Furthermore, the Trump administration is looking into shutting down the EPA's enforcement office, while a GOP crony in Florida has even gone as far as proposing a bill titled, literally, "Terminate the Environmental Protection Agency."
Many state leaders now fear that Trump and his GOP-dominated Congress could also begin working to put a halt to state actions geared towards mitigating ACD impacts.
In fact, in Wisconsin, state agencies are already deleting any mention of ACD from state websites.
Meanwhile, as a response to the instantaneous and draconian measures of denial taken by the Trump administration, large numbers of government scientists from the EPA, NASA and at least 10 other government agencies went rogue on Twitter, demanding the president get real about the facts and issuing other calls to action.
Additionally, a website established and run by the Columbia Law School now sends out an alert anytime Trump or Congress acts to change a rule involving ACD or energy policy.

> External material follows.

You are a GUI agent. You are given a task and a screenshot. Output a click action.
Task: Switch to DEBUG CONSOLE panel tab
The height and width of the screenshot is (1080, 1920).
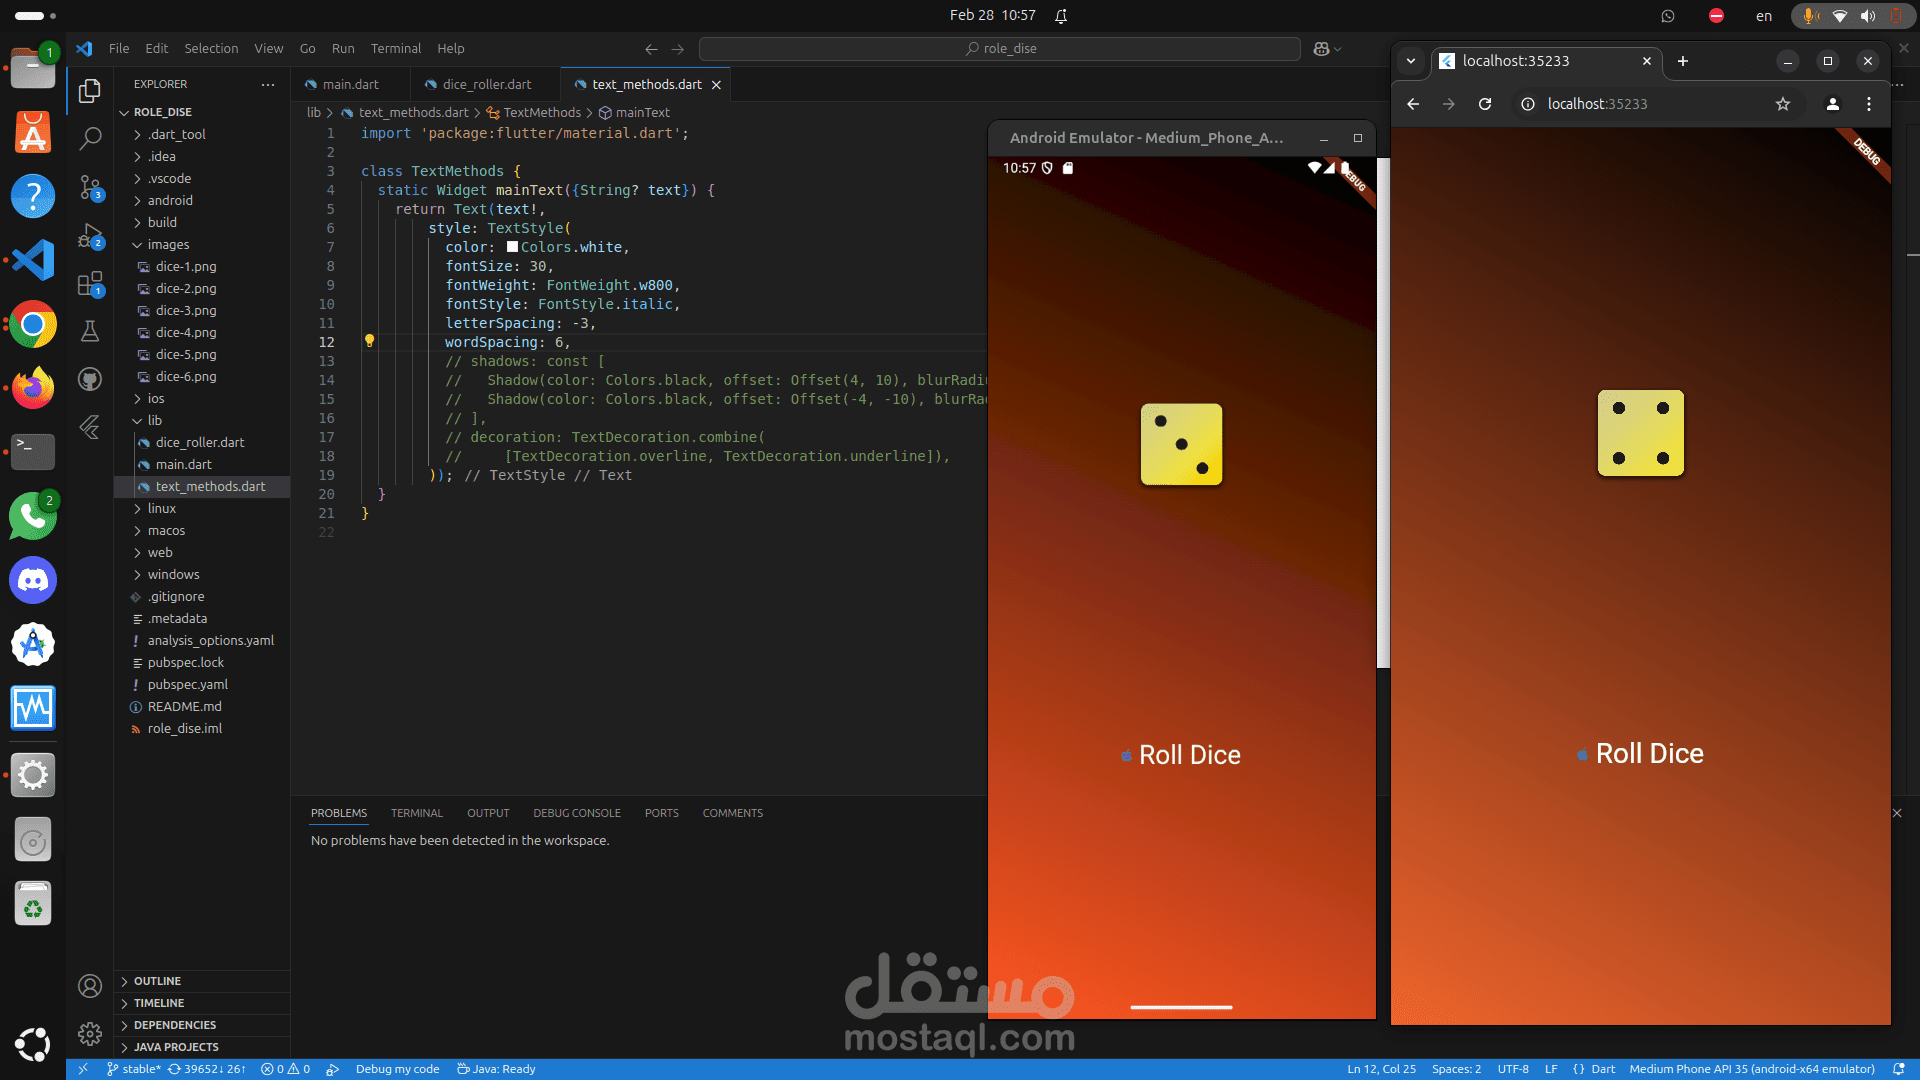tap(576, 813)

Also on the reality front: A top NASA scientist recently debunked the idea that ACD has "paused" by pointing to the record-setting warm temperatures over the last three years, and noting that he expects the rate of increase in global heating to accelerate even further.
Meanwhile, despite the fact that the GOP on the whole continues to deny the reality of ACD, the US military is pushing ahead with plans to protect its bases and assets across the globe from sea-level rise and other ACD-related impacts.
Trump's buddy Vladimir Putin even has Russia beginning to work on a national ACD adaptation strategy, and various governmental ministries and regional officials are already working to assess the risks of adverse impacts and produce adaptation measures.
Lastly, one week after Trump was inaugurated, the Bulletin of the Atomic Scientists announced they had moved the "Doomsday Clock" 30 seconds closer to midnight. The membership of the Bulletin, which includes 15 Nobel laureates, decided to move the clock closer to midnight because of concerns about "a rise in strident nationalism worldwide, President Donald Trump's comments on nuclear arms and climate issues, a darkening global security landscape that is colored by increasingly sophisticated technology, and a growing disregard for scientific expertise."
The clock, which is now set at two and a half minutes to midnight, is the closest it has been to midnight since 1953, when it was two minutes before midnight.
Meanwhile, here in Palau, 3,500-year-old taro fields on the coast are being overrun by rising seas, and local environmental conservation groups are working with residents to assist in adapting to the growing impacts of ACD.